Q: What is an embedding, as an array?

An embedding is just an array of numbers that captures the meaning of something — a word, token, sentence, or image. The token "cat" might become [0.21, -0.6, 0.05, ...] with, say, 768 numbers. Similar meanings land at nearby arrays. The model turns text into these arrays first, then does all its matrix math on them. So an embedding is the bridge from "words" to "numbers a layer can multiply" — meaning, stored as coordinates. This is also what powers RAG: compare embedding arrays to find related text.

Q: What does matrix-times-vector actually compute, and why is it a neural net layer?

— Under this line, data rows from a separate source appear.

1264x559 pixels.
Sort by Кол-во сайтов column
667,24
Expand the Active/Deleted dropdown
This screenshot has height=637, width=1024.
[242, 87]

A layer takes an input vector and produces an output vector by output = weights * input + bias. The weights are a matrix the model learned during training; each output number is one dot product of a weights row with the input, plus a bias number. So a 2 x 3 weights matrix turns a length-3 input into a length-2 output. That single operation — matrix times vector plus bias — is literally what one dense (fully-connected) layer does. Stack many and you have a network.

Q: Walk me through a tiny matrix-times-vector with real numbers.

Take weights W = [[1, 0, 2], [3, 1, 0]] (shape 2 x 3), input x = [4, 5, 6], bias b = [10, 20]. Output row 0: 1*4 + 0*5 + 2*6 = 4 + 0 + 12 = 16, then + 10 = 26. Output row 1: 3*4 + 1*5 + 0*6 = 12 + 5 + 0 = 17, then + 20 = 37. So output = [26, 37]. A length-3 input became a length-2 output — that's one layer firing.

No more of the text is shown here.